A striking feature of the AI Folio corpus is the degree to which national AI strategies converge on the same themes, the same structure, and often the same language. "Human-centric." "Ethics-based." "Innovation-friendly." "Trustworthy AI." These phrases appear across strategies from jurisdictions as different as Singapore, Uruguay, Finland, and Egypt. The convergence is not accidental — it is the product of identifiable mechanisms of policy transfer and normative diffusion.
The clearest evidence comes from framework citations. ISO standards appear in 78 of 104 strategies; OECD Principles in 59; UNESCO's Recommendation in 35. When governments cite the same frameworks, they are not merely acknowledging shared references — they are importing shared definitions, shared problem framings, and shared vocabularies. The result is a corpus in which the surface diversity of national approaches conceals a deeper structural homogeneity.

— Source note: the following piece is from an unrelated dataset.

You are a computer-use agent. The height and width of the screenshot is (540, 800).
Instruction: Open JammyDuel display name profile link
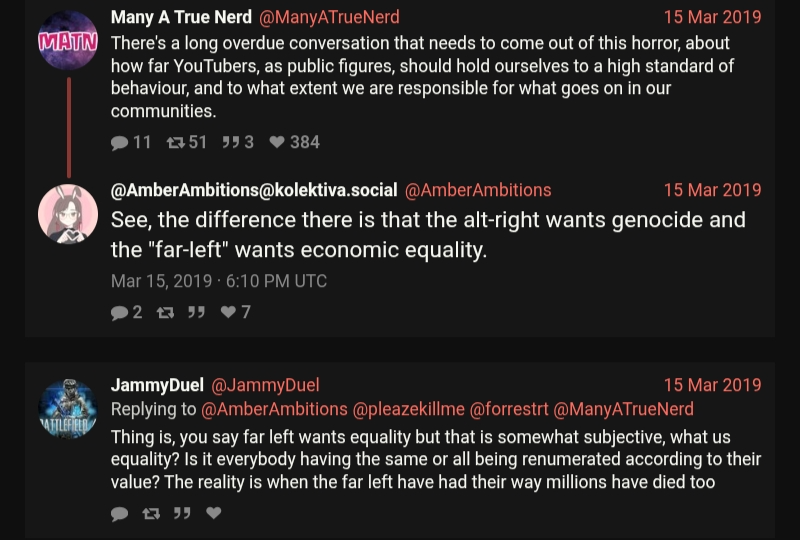pos(157,385)
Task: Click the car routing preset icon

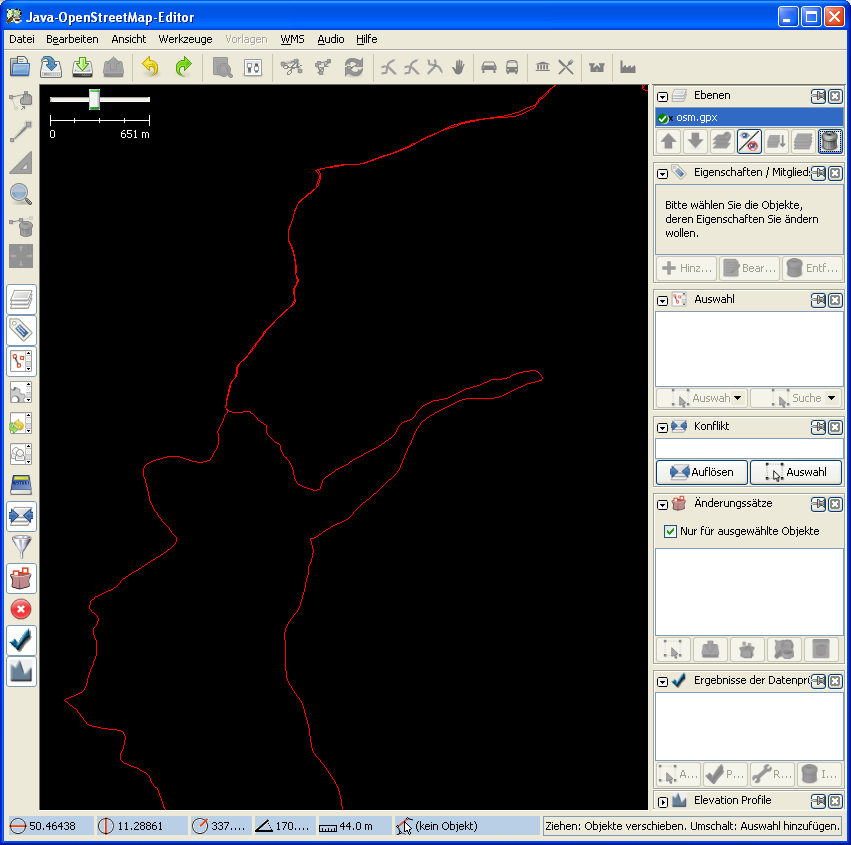Action: (489, 67)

The 15 jurisdictions that have published multiple strategies over time show a consistent pattern: later strategies converge more strongly toward international norms than earlier ones. Germany's four strategies, China's three, and the European Union's three all show increasing alignment with dominant international frameworks over time — even where the substantive policy choices diverge. The language of AI governance is globalising faster than AI governance itself.
The convergence has a geography. European strategies form the most coherent similarity cluster in the corpus, which is expected given shared regulatory context. More surprising is the degree of textual similarity among strategies from countries with no formal institutional relationship — suggesting that policy diffusion is operating through informal channels: international conferences, consultancy networks, seconded officials, and the circulation of a relatively small number of influential policy documents.
The convergence finding has an uncomfortable implication. A corpus of documents that all agree AI requires human-centric, ethics-based, innovation-friendly governance may be producing the appearance of global consensus while leaving the hardest governance questions systematically underaddressed. Surveillance, autonomous weapons, labour displacement, and the concentration of AI capabilities in a small number of private actors appear in many strategies — but rarely as the primary frame. They are acknowledged, then set aside in favour of the optimistic consensus language that international frameworks reward.
Convergence on language does not mean convergence on commitment. The same words can mean different things in different legal and political contexts. The risk is that the appearance of global consensus on AI governance obscures the reality of highly divergent approaches to its most consequential applications.
Chart: Heatmap — top 20 most-cited terms across the corpus, grouped by theme cluster (rights/safety, innovation/growth, international frameworks, implementation). Countries on one axis, term clusters on the other. Colour intensity = frequency normalised by document length.
Data: AI Folio Corpus Metrics, text analysis of 104 national AI strategy documents.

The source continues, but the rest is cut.